[Problem requirements]
Answer these from the covariance estimation text:
1. How does the number of free elements in the covariance matrix grow with its dimension?
2. Who pointed out that the unrestricted maximum likelihood estimator of the covariance matrix is statistically inefficient, and in what decade?
3. Whose regression formulation of covariance matrix estimation is used to design the regularization schemes?

This dissertation develops methods that efficiently estimate a covariance matrix of longitudinal data without making restrictive parametric assumptions, even when the dimension is large relative to the sample size. The high dimensionality is an important issue because the number of free elements in the covariance matrix increases quadratically with its dimension. Charles Stein pointed out in the 1950's that the unrestricted maximum likelihood estimator of the covariance matrix is statistically inefficient. To gain statistical efficiency and overcome the high dimensionality problem in covariance matrix estimation, an effective regularization scheme is needed. In this dissertation we design such schemes using the regression formulation of covariance matrix estimation advocated by Pourahmadi (1999, 2000).

[Available data]
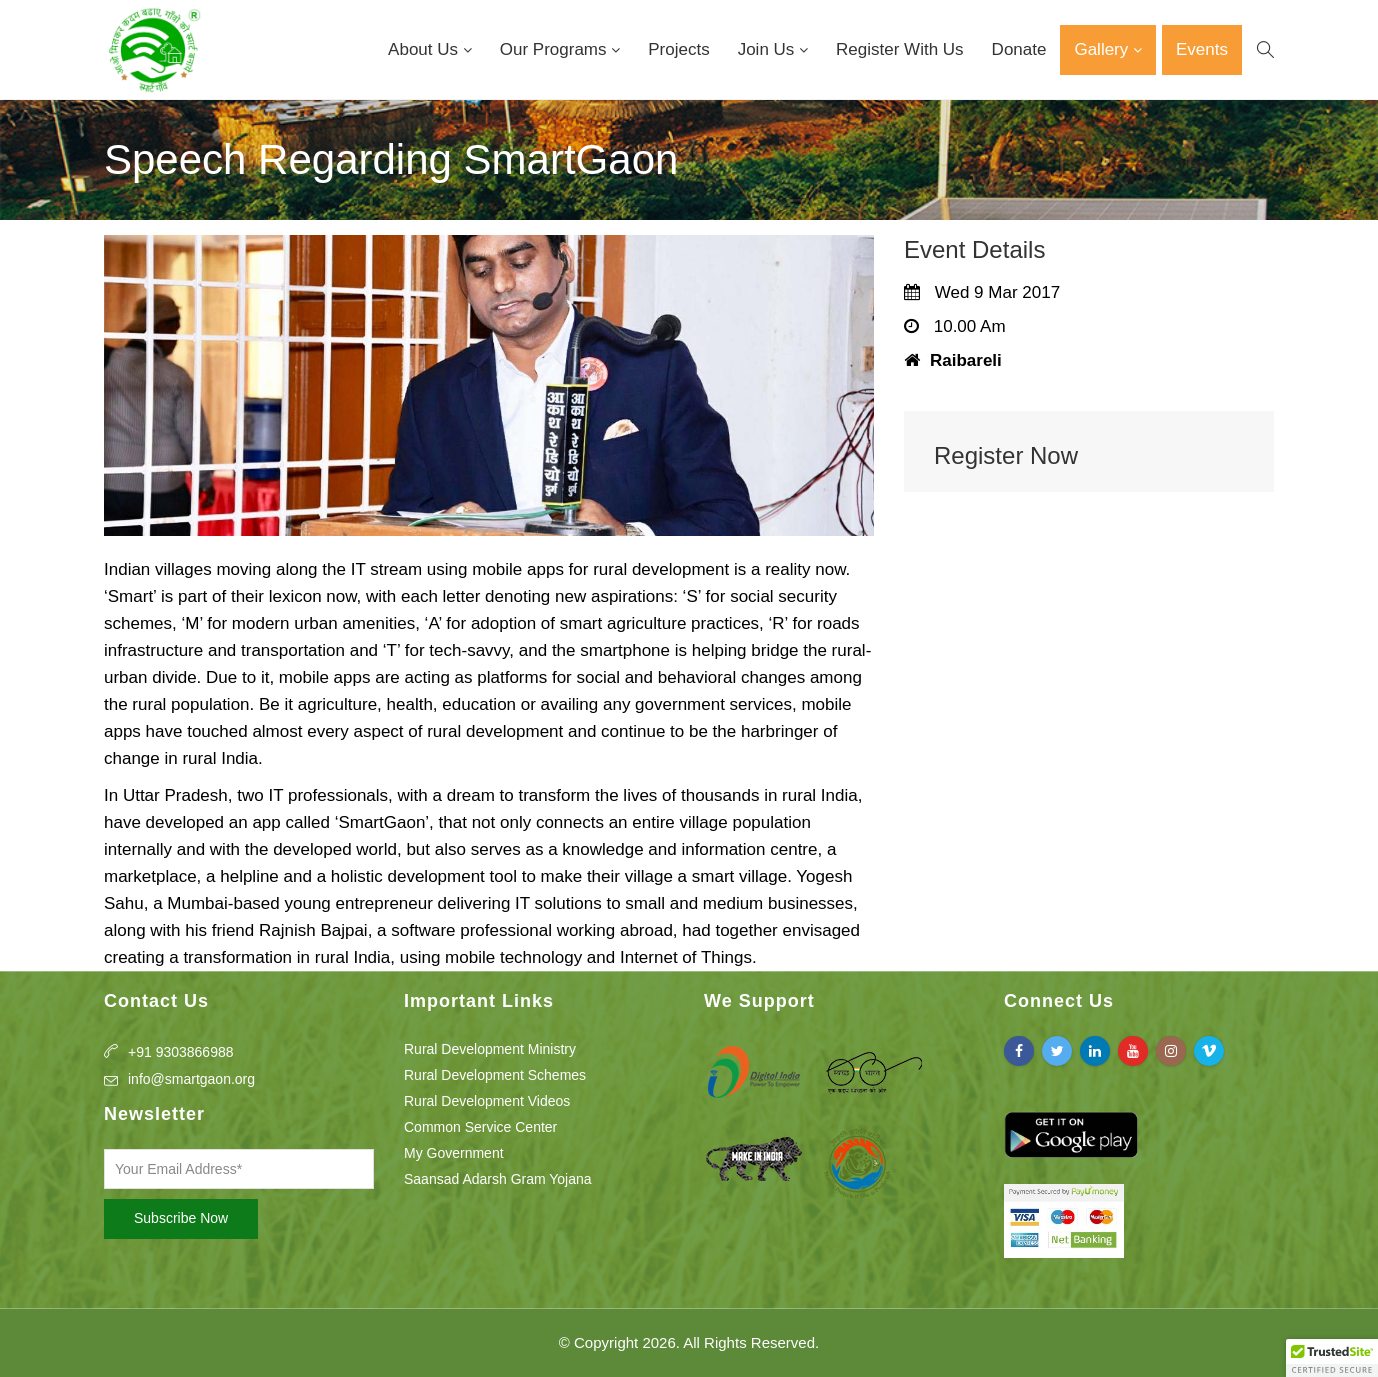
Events (1202, 49)
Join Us (768, 49)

[Task response]
1. Quadratically.
2. Charles Stein, in the 1950's.
3. Pourahmadi's (1999, 2000).